House Of 1000 Corpses

Movie Information

Score:

Genre: Horror
Director: Rob Zombie
Starring: Bill Moseley, Sid Haig, Karen Black, Sheri Moon
Rated: R

How is it possible not to like a horror flick that boasts characters named after those in Marx Brothers movies? How can someone who grew up on late-night horror double-features not be drawn to a movie that starts with a snowy image on a TV screen of Boris Karloff in James Whale’s The Old Dark House intercut with a cheesy horror-show host called Dr. Wolfenstein (Gregg Gibbs)?

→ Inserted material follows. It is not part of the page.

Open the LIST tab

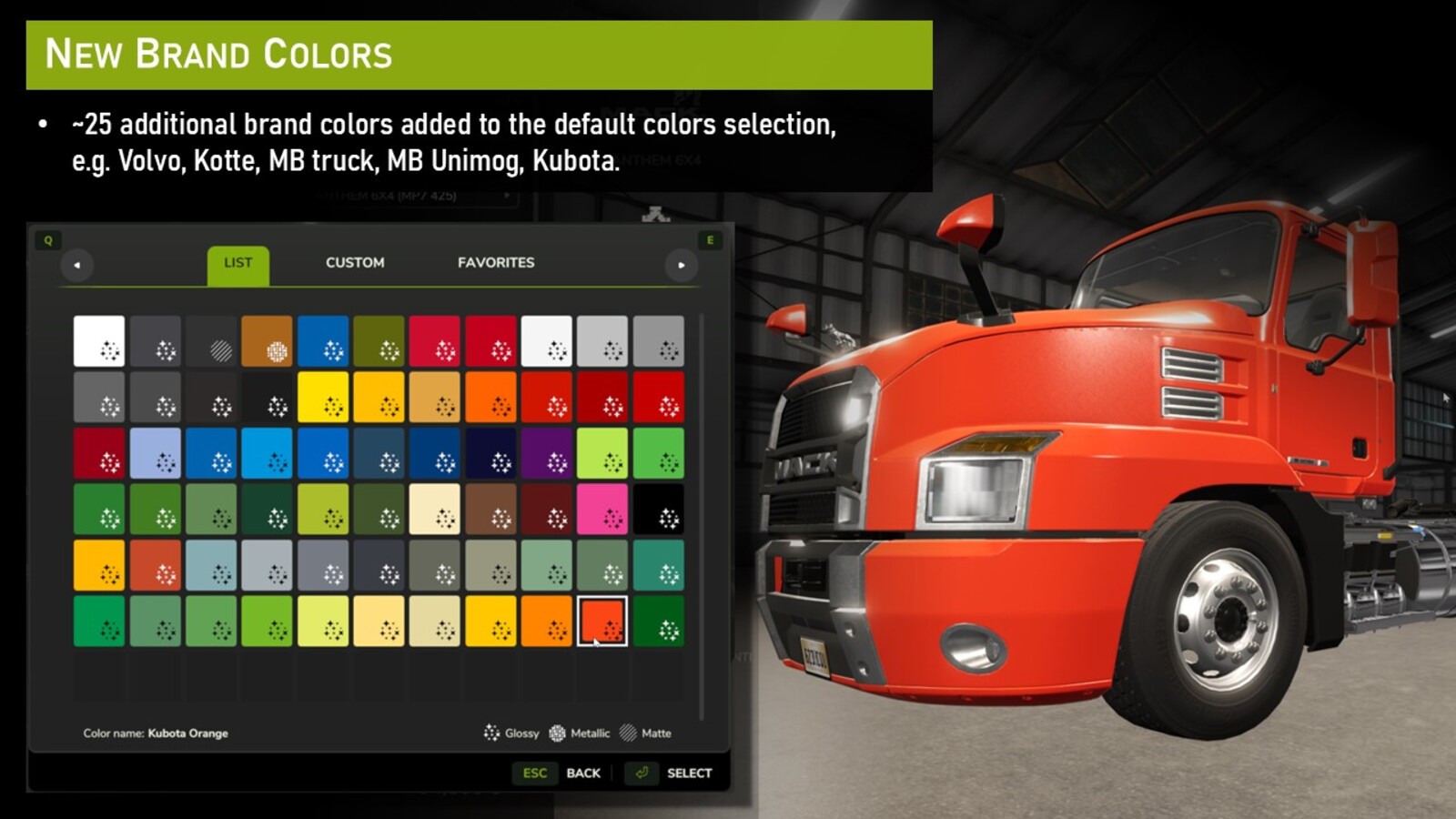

Oh, all right, so House of 1000 Corpses is set in 1977 and the once-lost Old Dark House wasn’t shown on television till quite a few years later. And that kind of unfocused carelessness is exactly the reason it’s possible not to much like House of 1000 Corpses — and the reason that hard-rocker-turned-director Rob Zombie is just a fan who’s made a film and is not actually a filmmaker.

Granted, I don’t know all that much about Mr. Zombie and I have little interest in his music (his songs in Corpses didn’t change that). I know him primarily as a horror-movie fan who, I’m told, reads some of the genre magazines I’ve written for, which makes it not surprising to find assorted clips from The Old Dark House and The Wolf Man and House of Frankenstein in his movie. And I’m the last person to kvetch at seeing — however briefly — Bela Lugosi, Fay Helm, Melvyn Douglas and Gloria Stuart on a screen in a multiplex. (Their presence in the film, in fact, is far more subversive — at least as concerns Zombie’s target audience — than any of Corpses’ excesses.) Unfortunately, these clips are housed in a pretty unpleasant movie that’s all over the map stylistically.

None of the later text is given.